Some plugins use Travis CI for continuous integration. Go to Travis CI and log in with your GitHub account. After you log in, you'll see the community plugins being built. The build configuration is provided by the .travis.yml file in each repository. More information is available at the Travis CI documentation site.

When creating the .travis.yml file, please configure Slack notifications as described here and GitHub releases as described here.

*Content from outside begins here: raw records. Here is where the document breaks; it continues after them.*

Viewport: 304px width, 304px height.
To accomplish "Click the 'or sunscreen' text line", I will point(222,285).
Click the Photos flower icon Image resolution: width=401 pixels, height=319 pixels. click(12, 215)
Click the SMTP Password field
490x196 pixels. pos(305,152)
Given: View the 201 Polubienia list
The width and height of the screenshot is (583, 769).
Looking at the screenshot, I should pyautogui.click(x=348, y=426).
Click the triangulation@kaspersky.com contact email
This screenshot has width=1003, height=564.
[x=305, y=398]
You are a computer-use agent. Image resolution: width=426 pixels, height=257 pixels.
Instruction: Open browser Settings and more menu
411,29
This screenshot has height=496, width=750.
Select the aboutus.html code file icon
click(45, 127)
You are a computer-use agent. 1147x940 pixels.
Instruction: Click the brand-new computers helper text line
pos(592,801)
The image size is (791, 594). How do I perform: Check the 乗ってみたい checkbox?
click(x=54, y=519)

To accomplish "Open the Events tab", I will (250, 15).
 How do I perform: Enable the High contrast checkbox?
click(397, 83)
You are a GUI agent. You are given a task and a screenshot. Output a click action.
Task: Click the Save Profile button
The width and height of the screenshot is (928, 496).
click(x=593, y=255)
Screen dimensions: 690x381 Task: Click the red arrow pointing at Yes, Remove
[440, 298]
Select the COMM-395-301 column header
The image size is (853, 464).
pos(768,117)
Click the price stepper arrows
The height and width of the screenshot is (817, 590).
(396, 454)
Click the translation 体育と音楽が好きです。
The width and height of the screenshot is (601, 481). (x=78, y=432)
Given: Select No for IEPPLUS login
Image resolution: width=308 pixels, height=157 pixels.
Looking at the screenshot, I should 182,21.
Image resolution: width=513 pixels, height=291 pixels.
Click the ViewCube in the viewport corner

Use the XebiaLabsCommunityCI system account for GitHub keys.

Travis Config

Edit the .travis.yml file:

on:
  all_branches: true
  tags: true
  repo: repo-owner/repo-name

Example:

deploy:
  provider:  releases
  api_key:
    secure:  ...
  file_glob:  true
  file:  build/distributions/*
  skip_cleanup:  true
  on:
    all_branches:  true
    tags:  true
    repo:  repo-owner/repo-name

Definition of Done

  1. Each repository must include the MIT license.
  2. Each repository must have a description.
  3. Each repository must have one or more GitHub topics defined.
  4. If your repository is a plugin, the repository name should end with plugin.
  5. If your repository is a plugin for XL Deploy, the repository name should start with xld.
  6. If your repository is a plugin for XL Release, the repository name should start with xlr.
  7. Each repository must have public CI enabled (GitHub Actions, TravisCI, or other) and the corresponding badge in the README.md file.